Consequentemente, eu testemunhava o meu renascimento. O grau de sensibilidade de todos os meus sentidos ascendia ao ápice, meu coração extrapolava de esperança e a sensação de ser hábil para fazer tudo fervilhava dentro de mim. Por esses motivos, a chuva é a paixão mais vigorosa que tive no decurso da minha infância.
De lá para cá, tantos anos perpassaram e a imensidão da travessia fez de mim um matulão. Obviamente, além de eu passar a custear as despesas dos meus caprichos e das minhas necessidades essenciais, as minhas responsabilidades fomentaram fundamentalmente por conta dos compromissos que tive de assumir com a família, com a sociedade e com a pátria.
Logo, já não tenho a mesma sensibilidade e disponibilidade para as paixões da meninice. A isso há que acrescer a existência de coisas que já não ficam bem a alguém da minha idade. Mesmo que tentasse, o corpo já não aguentaria a pedalada. Ele está a envelhecer e essa não é uma revelação a qual se chega de sorriso lustroso. Mas quando S. Pedro abre as torneiras, algo em mim transmuda. Nessa ocasião, felizmente, certifico que ainda conservo a paixão pela chuva. Com feito, a ela junta-se as amenas memórias da minha meninice e a sensação de renovação instala-se no meu corpo, na minha alma.

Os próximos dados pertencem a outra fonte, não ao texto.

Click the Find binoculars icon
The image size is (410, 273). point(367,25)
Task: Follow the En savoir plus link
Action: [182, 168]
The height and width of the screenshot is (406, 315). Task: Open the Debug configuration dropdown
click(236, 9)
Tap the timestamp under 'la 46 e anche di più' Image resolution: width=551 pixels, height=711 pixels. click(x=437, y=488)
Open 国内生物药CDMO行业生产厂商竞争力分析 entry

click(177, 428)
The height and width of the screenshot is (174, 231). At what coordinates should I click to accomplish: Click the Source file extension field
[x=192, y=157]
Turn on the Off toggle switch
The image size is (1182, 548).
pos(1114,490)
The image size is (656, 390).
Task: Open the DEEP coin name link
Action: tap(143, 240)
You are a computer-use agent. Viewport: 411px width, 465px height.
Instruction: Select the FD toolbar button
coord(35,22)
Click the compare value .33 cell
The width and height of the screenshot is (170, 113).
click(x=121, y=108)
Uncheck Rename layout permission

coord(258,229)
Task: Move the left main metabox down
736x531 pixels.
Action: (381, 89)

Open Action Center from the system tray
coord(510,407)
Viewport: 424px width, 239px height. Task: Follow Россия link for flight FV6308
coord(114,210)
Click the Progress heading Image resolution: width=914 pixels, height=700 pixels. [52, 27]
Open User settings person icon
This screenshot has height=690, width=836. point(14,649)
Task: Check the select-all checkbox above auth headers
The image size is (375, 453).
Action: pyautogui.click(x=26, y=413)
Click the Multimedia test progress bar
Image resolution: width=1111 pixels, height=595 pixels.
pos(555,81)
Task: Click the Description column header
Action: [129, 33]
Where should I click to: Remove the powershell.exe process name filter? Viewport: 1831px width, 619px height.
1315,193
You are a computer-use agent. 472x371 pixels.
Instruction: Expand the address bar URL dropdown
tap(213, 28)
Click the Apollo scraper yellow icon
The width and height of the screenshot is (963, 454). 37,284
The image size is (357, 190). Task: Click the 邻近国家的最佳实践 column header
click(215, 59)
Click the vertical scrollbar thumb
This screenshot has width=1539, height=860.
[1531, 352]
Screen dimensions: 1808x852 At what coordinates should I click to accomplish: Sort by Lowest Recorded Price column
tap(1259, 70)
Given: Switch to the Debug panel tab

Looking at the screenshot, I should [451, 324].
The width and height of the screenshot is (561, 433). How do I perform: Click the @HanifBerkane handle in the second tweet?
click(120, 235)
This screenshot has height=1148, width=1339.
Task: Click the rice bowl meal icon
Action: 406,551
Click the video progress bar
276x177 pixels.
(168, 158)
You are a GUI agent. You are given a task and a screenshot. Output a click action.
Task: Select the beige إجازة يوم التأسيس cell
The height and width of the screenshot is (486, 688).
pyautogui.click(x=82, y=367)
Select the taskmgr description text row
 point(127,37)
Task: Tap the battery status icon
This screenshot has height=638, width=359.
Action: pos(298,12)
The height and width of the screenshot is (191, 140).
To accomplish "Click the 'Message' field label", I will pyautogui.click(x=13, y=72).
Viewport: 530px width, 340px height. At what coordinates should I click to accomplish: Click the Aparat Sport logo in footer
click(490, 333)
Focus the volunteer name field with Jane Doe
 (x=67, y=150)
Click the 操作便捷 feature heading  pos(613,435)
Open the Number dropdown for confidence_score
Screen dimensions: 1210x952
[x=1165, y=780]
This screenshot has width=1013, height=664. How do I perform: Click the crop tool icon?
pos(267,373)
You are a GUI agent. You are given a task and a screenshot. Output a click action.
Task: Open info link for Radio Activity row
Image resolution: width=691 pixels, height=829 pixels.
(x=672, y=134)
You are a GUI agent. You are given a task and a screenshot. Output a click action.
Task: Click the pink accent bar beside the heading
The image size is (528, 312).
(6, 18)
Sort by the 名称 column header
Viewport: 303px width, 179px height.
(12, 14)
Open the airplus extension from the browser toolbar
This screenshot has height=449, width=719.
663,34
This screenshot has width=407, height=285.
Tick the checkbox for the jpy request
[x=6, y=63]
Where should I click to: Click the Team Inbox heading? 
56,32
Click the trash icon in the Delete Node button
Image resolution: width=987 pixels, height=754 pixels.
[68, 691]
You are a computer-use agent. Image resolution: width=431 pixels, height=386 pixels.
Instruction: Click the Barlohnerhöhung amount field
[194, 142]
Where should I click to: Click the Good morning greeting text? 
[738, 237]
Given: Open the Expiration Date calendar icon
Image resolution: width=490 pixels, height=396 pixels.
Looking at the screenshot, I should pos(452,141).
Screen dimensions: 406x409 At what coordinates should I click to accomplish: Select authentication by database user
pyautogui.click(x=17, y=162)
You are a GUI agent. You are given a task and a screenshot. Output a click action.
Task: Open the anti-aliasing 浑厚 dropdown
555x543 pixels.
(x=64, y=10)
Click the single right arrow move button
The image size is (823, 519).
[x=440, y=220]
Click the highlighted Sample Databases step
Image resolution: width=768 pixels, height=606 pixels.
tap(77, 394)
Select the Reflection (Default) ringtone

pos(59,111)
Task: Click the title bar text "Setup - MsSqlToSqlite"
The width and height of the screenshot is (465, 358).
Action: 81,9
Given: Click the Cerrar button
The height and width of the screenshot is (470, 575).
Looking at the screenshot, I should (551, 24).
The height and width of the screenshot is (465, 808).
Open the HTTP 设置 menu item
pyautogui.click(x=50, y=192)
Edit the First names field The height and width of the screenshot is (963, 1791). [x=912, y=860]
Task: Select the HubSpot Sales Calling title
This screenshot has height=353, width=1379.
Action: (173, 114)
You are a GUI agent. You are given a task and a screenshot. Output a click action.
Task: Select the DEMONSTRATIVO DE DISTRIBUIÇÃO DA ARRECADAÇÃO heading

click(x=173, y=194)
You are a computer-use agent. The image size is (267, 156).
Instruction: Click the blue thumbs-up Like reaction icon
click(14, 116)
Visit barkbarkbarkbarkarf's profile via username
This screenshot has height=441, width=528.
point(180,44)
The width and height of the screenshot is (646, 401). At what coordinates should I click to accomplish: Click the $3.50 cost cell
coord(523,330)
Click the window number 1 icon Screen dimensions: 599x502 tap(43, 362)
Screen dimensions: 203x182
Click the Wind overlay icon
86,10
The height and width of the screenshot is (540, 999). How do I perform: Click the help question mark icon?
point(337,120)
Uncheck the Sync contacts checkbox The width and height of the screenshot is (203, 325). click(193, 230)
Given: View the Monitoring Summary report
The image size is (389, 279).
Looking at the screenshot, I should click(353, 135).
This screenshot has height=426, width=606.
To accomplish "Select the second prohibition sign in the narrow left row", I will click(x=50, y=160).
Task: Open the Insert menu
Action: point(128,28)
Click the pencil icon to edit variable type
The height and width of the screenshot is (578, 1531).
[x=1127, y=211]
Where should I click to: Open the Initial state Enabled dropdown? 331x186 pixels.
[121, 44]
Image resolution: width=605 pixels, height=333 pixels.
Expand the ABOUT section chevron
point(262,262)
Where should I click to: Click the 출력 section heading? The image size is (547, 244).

Em resumo, a vida dá lições que conduzem a concluir que a felicidade é um sentimento ao qual a inocência e a capacidade de sentir entusiasmo em múltiplas circunstâncias contribuem sobremaneira. E a criança dispõe em abundância desses dois elementos sem recorrer a livros de auto-ajuda nem às jornadas científicas.
Enquanto candengue, eu tive uma intensa paixão pela chuva. Felizmente, ainda nutro o mesmo sentimento por ela não obstante aos encargos decorrentes da vida adulta. E tem sido em função dele que eu renasço quando observo a chuva cair. Para terminar, é primordial salientar que não é por acaso que expressiva franja dos adultos cujas idades fisiológicas são mais novas em relação às idades cronológicas conservam certas paixões oriundas da meninice (contudo, sem essas beliscarem a idoneidade dos mesmos).
EM HOMENAGEM A ROBERTO MORAIS, UMA DAS PESSOAS MAIS COMPLETAS COM QUEM TENHO A PRIMAZIA DE PRIVAR.